Die größte Gefahr für seine Zukunft als Ministerpräsident ist eine andere. Gegen Netanyahu wird seit Monaten in mehreren Korruptionsfällen ermittelt. Zuletzt hatten sich die Verdachtsmomente derart verdichtet, dass die ermittelnden Polizeibehörden empfohlen haben, Anklage gegen ihn zu erheben. Dass so etwas böse enden kann – nicht nur mit dem Verlust der Regierungsmacht, sondern auch mit dem der Freiheit –, hat Netanyahus Vorgänger Ehud Olmert schmerzlich erfahren müssen. Wegen Bestechlichkeit war er 2015 letztinstanzlich zu 27 Monaten Haft verurteilt worden, von denen er 16 Monate absitzen musste. Dem gerade gegenüber Politikern erfrischend respektlosen Justizapparat Israels wäre seinerzeit vermutlich auch ein Helmut Kohl nicht so einfach entkommen.

In insgesamt vier Fällen wird Ne­tanyahu Korruption vorgeworfen. Im so­genannten »Fall 1 000« geht es um Luxusgegenstände, darunter Champagner und Zigarren, im Wert von etwa einer Million Schekel (250 000 Euro), die Netanyahu und dessen Ehefrau Sara von dem Geschäftsmann Arnon Milchan bekommen haben sollen, ­wofür dieser steuerliche Vergünstigungen erhalten sollte. Der »Fall 2 000« betrifft Absprachen, die Netanyahu mit dem Herausgeber der Tageszeitung Yediot Ahronoth, Arnon Mozes, getroffen haben soll. Demnach wurde vereinbart, dass die kostenlose Zeitung Israel Hayom, die als Sprachrohr Netanyahus gilt und inzwischen Yedioth Ahronoth als auflagenstärkste Zeitung des Landes abgelöst hat, ihre Auflage deutlich verringert, während Yedioth Ahronoth im Gegenzug wohlwollend über Netan­yahu berichten sollte.

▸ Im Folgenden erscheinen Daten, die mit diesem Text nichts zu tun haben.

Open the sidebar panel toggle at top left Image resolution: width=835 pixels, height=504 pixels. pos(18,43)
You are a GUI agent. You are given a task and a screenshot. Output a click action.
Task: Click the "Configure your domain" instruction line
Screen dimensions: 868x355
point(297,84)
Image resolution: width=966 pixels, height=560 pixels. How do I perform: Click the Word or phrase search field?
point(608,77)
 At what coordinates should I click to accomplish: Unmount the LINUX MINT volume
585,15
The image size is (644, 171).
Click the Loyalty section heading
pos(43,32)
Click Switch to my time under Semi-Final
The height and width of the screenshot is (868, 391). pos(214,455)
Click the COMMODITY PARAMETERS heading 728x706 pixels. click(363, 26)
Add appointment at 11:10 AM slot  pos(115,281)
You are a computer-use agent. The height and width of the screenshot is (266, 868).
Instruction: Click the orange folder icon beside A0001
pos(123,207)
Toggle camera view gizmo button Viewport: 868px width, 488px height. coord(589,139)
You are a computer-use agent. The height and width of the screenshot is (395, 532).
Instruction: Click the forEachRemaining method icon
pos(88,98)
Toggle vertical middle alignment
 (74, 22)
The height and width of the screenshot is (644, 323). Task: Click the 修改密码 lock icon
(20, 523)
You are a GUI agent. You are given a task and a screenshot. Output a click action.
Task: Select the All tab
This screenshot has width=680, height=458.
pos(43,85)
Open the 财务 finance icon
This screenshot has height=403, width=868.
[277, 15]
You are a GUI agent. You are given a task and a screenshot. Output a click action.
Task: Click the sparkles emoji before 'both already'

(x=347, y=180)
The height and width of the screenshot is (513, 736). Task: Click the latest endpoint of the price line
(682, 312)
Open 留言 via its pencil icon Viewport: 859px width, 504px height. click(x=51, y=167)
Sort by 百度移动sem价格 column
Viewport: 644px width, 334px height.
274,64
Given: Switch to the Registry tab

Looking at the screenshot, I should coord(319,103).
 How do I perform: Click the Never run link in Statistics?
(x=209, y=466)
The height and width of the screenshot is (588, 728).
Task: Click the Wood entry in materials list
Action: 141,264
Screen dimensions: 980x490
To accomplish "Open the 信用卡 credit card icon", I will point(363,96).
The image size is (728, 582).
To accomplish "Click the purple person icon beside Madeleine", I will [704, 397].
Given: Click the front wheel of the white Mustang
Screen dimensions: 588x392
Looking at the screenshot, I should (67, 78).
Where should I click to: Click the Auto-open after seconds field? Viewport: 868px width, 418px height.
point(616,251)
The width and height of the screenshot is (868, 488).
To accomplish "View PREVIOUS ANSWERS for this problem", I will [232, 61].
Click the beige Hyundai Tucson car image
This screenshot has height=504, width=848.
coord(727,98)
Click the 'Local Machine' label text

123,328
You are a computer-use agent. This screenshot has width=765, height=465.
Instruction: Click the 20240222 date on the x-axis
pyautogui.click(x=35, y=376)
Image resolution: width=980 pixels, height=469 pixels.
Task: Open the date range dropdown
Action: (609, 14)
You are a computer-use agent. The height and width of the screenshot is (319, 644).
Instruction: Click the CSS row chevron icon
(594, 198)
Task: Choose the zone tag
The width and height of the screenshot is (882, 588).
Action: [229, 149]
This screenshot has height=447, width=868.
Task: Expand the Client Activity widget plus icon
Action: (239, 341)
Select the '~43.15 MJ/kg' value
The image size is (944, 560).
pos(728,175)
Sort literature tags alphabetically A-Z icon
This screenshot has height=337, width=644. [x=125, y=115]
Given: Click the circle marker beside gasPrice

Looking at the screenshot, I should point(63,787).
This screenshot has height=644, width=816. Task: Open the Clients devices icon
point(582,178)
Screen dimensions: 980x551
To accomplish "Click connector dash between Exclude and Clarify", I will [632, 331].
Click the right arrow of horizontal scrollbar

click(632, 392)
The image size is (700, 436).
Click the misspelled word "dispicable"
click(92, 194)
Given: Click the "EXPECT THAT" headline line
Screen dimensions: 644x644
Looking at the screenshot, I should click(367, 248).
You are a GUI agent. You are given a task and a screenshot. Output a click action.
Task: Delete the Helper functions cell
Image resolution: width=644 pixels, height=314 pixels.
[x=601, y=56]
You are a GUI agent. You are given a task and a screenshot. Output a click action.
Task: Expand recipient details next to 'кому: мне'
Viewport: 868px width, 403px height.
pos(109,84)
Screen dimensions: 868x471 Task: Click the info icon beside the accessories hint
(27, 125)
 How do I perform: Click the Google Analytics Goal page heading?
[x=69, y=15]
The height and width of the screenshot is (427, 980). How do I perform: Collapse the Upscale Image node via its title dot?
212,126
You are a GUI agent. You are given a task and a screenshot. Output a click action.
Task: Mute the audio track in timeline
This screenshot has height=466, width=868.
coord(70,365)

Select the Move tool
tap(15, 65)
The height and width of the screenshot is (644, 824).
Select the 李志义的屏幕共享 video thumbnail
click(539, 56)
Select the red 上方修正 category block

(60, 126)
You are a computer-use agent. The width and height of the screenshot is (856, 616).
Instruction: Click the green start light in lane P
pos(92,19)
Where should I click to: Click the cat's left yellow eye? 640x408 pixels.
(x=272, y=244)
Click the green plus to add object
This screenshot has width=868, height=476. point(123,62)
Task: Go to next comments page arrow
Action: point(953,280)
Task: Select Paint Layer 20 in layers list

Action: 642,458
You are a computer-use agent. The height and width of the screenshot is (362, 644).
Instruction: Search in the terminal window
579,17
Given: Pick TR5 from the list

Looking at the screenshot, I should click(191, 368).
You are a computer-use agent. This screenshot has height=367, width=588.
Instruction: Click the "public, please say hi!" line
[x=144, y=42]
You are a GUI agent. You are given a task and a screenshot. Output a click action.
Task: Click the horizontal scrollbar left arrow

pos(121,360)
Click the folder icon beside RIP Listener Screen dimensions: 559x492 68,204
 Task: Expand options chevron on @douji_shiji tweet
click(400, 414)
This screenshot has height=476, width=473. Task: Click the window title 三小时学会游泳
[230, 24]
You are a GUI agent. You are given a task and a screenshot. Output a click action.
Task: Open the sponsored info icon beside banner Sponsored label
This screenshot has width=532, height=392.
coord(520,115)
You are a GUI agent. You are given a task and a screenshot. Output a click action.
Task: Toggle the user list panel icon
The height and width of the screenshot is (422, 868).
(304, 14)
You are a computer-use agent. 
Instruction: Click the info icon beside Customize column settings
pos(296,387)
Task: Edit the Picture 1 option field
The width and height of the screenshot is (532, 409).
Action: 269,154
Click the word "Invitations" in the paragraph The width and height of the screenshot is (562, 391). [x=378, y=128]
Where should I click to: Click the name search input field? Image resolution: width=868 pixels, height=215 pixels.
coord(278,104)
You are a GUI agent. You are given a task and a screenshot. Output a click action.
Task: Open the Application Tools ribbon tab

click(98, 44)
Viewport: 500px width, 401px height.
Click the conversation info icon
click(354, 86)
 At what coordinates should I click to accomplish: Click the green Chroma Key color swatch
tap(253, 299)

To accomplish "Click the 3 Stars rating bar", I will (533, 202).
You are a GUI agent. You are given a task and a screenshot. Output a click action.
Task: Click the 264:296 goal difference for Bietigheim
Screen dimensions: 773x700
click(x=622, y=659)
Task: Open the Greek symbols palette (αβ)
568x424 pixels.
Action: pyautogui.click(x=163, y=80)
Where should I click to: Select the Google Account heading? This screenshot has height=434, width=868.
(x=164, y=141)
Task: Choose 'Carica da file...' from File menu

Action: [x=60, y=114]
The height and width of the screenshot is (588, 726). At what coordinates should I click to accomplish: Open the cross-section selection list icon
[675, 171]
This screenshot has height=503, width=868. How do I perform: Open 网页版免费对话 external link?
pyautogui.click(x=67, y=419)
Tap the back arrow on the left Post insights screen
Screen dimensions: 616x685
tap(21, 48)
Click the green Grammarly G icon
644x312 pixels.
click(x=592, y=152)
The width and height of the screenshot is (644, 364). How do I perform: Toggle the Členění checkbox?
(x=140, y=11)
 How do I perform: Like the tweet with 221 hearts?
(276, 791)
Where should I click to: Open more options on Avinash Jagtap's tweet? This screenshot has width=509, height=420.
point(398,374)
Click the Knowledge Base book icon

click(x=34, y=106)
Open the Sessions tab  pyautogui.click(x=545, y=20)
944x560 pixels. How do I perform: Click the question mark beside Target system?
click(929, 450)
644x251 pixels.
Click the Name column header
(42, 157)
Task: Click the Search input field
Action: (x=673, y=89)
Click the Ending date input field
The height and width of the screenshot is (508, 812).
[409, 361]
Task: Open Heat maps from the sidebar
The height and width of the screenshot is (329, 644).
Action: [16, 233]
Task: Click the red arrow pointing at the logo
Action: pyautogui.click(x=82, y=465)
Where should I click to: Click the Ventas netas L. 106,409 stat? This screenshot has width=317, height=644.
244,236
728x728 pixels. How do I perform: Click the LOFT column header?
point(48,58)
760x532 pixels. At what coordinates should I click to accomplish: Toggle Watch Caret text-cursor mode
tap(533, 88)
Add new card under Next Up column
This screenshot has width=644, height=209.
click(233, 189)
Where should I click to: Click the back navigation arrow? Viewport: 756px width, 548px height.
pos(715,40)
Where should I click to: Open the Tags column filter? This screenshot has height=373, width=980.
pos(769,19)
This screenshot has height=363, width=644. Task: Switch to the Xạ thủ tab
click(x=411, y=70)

Im »Fall 3 000« wird bisher nicht gegen Netanyahu selbst ermittelt, wohl aber gegen dessen Anwalt und Vetter David Shimron. Er soll dem israelischen Repräsentanten von Thyssen-Krupp, Michael Ganor, dabei geholfen haben, hohe Beamte des Verteidigungsminis­teriums zu bestechen, damit diese ein mehrere U-Boote und Kriegsschiffe umfassendes Angebot des deutschen Waffenproduzenten bevorzugen. Für Netanyahu geht es hier vor allem darum, was er über diese Bestechungen wusste und ob er in die Vergabe des Auftrags an Thyssen-Krupp involviert war. Der Fall ist besonders brisant, weil er auch Fragen der nationalen Sicherheit betrifft und Netanyahus vermeintliche Unangreifbarkeit auf diesem Gebiet in Frage stellt.

Der »Fall 4 000« schließlich beschäftigt sich ebenfalls mit dem Verhältnis Netanyahus zu den Medien. In seiner Funktion als Kommunikationsminister, die er von 2014 bis 2017 zusätzlich zum Amt des Ministerpräsidenten ausübte, soll er dem ehemals staatlichen Telekommunikationskonzern Bezeq und dessen heutigem Hauptaktionär Shaul Elovitch erhebliche Vorteile verschafft haben. Dazu soll eine bevorzugte Behandlung bei der Neustrukturierung des Telefonnetzes nach der Privatisierung und die Unterstützung beim Erwerb des Kabelfernsehanbieters Yes gehört haben. Als Gegenleistung soll Elovitch die Internetplattform von Bezeq, Walla, angewiesen haben, vorteilhaft über Netan­yahu und dessen Frau Sara zu berichten.